_The records_
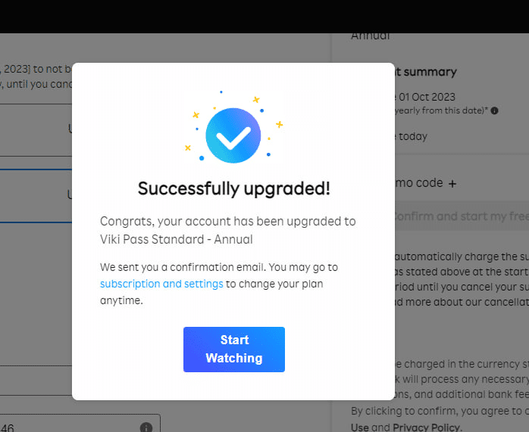Click the Successfully upgraded! heading
The height and width of the screenshot is (432, 529).
pyautogui.click(x=233, y=189)
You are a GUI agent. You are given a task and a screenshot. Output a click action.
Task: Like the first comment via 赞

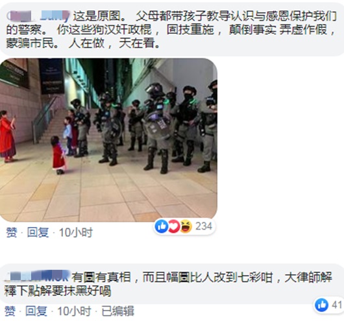pyautogui.click(x=12, y=232)
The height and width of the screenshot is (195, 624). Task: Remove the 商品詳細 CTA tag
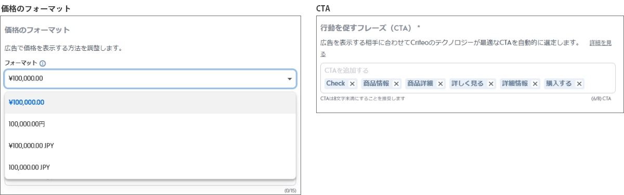(x=440, y=83)
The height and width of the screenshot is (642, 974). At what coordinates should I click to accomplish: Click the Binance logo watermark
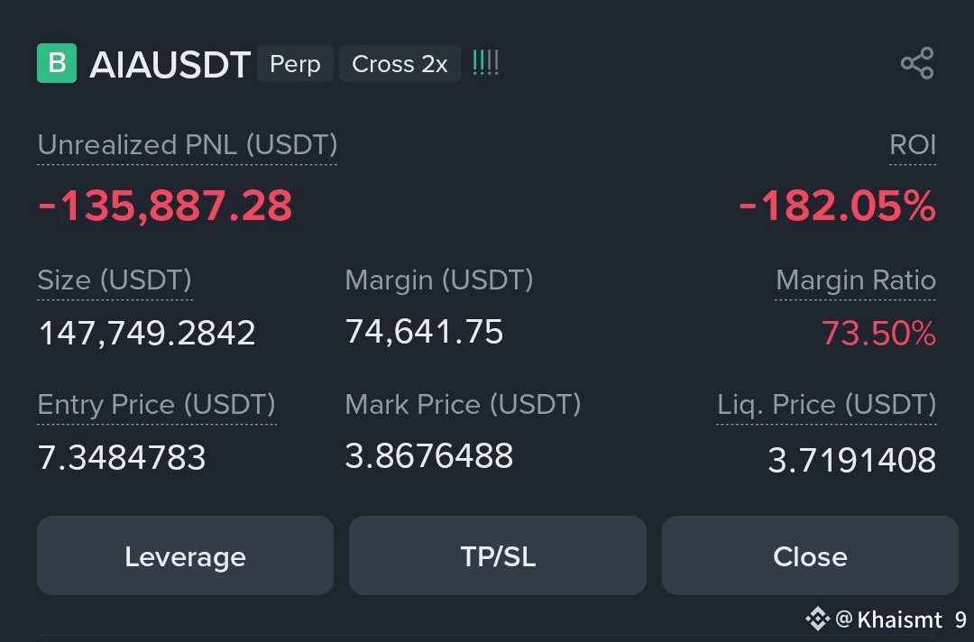click(817, 619)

_Your instructions_
Line by line, reproduce exactly the lines from the one containing "Task: Like the first comment via 赞" through the final line of the material, both included, leaving every picture out.

_Exercise solution_
Task: Like the first comment via 赞

pyautogui.click(x=12, y=232)
The height and width of the screenshot is (195, 624). Task: Remove the 商品詳細 CTA tag
(x=440, y=83)
The height and width of the screenshot is (642, 974). At what coordinates should I click to accomplish: Click the Binance logo watermark
click(817, 619)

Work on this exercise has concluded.